Increased safety standards don't necessarily decrease production, if the costs avoided - for example premature death, risk averse behavior leading to less work and so on - are less than the costs of safety standards themselves. They might as well assert that immunization reduces the total production. What safety standards do change is the ability of some individuals to externalize their costs on to other people by health pollution. We should expect the people externalizing costs - that is making money from others misery - to object. But that doesn't mean that their ability to improve their position at the expense of others adds to total productivity.If you are interested in workplace safety and especially the economics of workplace safety, then Boudreaux's post is worth reading.

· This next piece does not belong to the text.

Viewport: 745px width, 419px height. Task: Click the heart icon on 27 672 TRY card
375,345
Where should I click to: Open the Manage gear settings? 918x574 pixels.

Mr. Newberry misunderstands the argument. The argument is neither that increased workplace safety has no benefits nor that these benefits are small. Of course there are benefits to increased workplace safety. But even benefits are not free.
To build a sturdier factory, to equip it with more fire extinguishers, sprinklers, and first-aid stations, to ventilate it better – whatever improvements in safety are supplied require resources for their realization. These resources have alternative uses. The value of the goods and services that these resources would have been used to produce were they not used to enhance workplace safety is the cost of enhanced workplace safety.
I'm thinking Mr. Newberry wouldn't do well on the Economy in Heaven question. He seems to think scarcity is not pervasive here on earth.